I've done it too. Such as the time a reader called me on a factual error about IRAs. I had written a pretty cut-and-dry piece about IRAs. But at the last minute I decided it needed more at the top about starting an IRA etc. So the top portion of the article was sloppy, not terribly informative and, as I came to find out, contained misinformation.

It happens to us all. But on such a loaded topic, I just wish people would be more careful. I guess it's kind of like older folks watching younger ones, thinking how careless they are with all their energy and such. But the younger people aren't grateful for it because, well, it's always been there. Similarly, healthy people generally have never been disabled. So they just don't realize what a quagmire they're creating/stepping into by even broaching the subject. At least without a little research.

All that said and done, I think it would be interesting to see a second post that was a little more in-depth about some of the conditions and how lifestyle exacerbates or ameliorates it.

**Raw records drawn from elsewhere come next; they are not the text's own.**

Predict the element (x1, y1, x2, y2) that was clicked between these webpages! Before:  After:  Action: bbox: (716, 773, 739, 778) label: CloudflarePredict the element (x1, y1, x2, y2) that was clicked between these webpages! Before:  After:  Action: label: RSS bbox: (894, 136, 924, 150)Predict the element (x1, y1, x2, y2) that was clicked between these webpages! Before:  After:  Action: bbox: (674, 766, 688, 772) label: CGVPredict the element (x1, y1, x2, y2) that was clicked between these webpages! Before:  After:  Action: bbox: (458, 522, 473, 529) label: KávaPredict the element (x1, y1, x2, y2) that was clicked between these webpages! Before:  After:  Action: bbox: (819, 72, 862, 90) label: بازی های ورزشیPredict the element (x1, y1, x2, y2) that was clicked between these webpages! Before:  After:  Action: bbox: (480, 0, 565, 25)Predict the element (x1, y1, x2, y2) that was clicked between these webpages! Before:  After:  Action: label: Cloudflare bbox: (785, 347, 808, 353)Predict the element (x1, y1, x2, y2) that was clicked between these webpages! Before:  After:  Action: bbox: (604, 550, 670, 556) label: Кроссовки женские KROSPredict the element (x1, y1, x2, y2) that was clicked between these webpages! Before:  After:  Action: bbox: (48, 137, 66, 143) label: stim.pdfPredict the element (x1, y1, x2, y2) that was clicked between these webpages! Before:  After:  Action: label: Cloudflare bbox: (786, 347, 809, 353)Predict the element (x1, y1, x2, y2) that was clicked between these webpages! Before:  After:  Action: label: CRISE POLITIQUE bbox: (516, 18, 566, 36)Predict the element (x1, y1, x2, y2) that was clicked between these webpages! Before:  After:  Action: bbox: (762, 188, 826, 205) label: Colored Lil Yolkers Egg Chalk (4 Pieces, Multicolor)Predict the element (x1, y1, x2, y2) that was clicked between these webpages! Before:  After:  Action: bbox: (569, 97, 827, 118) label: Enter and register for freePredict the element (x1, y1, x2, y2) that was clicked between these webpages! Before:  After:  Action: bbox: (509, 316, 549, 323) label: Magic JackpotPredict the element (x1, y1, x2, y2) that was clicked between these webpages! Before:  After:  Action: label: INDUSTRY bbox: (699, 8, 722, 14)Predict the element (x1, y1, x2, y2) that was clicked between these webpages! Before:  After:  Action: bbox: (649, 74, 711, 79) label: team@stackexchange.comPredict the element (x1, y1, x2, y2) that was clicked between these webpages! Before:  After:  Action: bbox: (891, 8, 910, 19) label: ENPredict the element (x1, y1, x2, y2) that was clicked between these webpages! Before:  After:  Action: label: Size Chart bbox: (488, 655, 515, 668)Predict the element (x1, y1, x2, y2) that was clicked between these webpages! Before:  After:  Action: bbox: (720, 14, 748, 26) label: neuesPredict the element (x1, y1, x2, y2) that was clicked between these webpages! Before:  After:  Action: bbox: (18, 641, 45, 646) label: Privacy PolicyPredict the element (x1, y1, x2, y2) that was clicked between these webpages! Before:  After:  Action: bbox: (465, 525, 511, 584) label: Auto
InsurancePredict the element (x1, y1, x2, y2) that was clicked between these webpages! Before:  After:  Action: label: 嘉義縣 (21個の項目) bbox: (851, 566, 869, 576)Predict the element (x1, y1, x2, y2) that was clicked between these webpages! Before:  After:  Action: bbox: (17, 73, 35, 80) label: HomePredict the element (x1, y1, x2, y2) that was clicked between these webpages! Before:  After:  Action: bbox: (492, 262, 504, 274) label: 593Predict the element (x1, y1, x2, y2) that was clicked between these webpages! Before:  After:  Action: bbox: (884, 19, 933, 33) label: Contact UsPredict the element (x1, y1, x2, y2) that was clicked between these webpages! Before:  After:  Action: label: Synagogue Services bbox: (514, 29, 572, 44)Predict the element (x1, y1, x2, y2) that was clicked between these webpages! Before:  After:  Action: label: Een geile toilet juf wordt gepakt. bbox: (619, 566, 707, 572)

I'm also interested to see if AnnJo takes me up on my offer.

March 5, 2009 at 6:09 PM

 
Blogger Meg said...

Agreed! Writers have a responsibility to write as clearly as possible. But, alas, we often miss the mark.

March 5, 2009 at 6:42 PM

 
Blogger Shevy said...

AnnJo's response in the comments on Jennifer's post left me even more speechless than I was before:

"To quit smoking, put out your cigarette. As long as you don’t light another, you’re a non-smoker. That’s how I did it 32 years ago.

A depressive in “deep, deep denial” is another term for . . . a happy person!"

My mind is boggling! I may comment more later but I've got to go take care of an unhappy little girl at the moment. (Two year olds really can't wait.)

March 5, 2009 at 7:17 PM

 
Blogger Naturally Frugal said...

I think that lots of people are incredibly ignorant when it comes to mental and hereditary diseases such as anxiety, alcoholism, and yes - even obesity. This was a sad post for me to read and in my mind was very poorly written in regards to getting the "real cost of healthcare" point across.
The majority of people who are afflicted with asthma, depression, alcoholism, and anxiety as well as a host of other diseases neither choose to carry on with them nor are they unaware that they can seek treatment from a variety of organizations and support groups. I speak from an emotional place after having dealt with my boyfriend's anxiety, asthma, depression, and alcoholism. He has been working on his anxiety his entire life and has seen a decrease in asthma attacks since getting older. Depression has come and gone, and yes most of that is due to lifestyle, but a good portion is due to genetics - his entire family suffers from drug abuse, alcoholism, and anxiety. These are powerful forces to overcome and the fight to turn a life around is extremely costly and draining.
I am surprised that Trent included this and honestly he has gone down a couple points in my eyes.

March 5, 2009 at 9:02 PM

 
Blogger Pushing30 said...

The author clearly doesn't know a thing about medicine or ailments because if they did, they would realize that it is highly offensive to call these conditions and diseases "lifestyle" related. I'm almost sad I read the article because it stirred up so much emotion. Asthma? Seriously? Depression and anxiety? High blood pressure? All of these conditions and diseases can be found in childhood...I won't go any further because I think you know my feelings on this one!!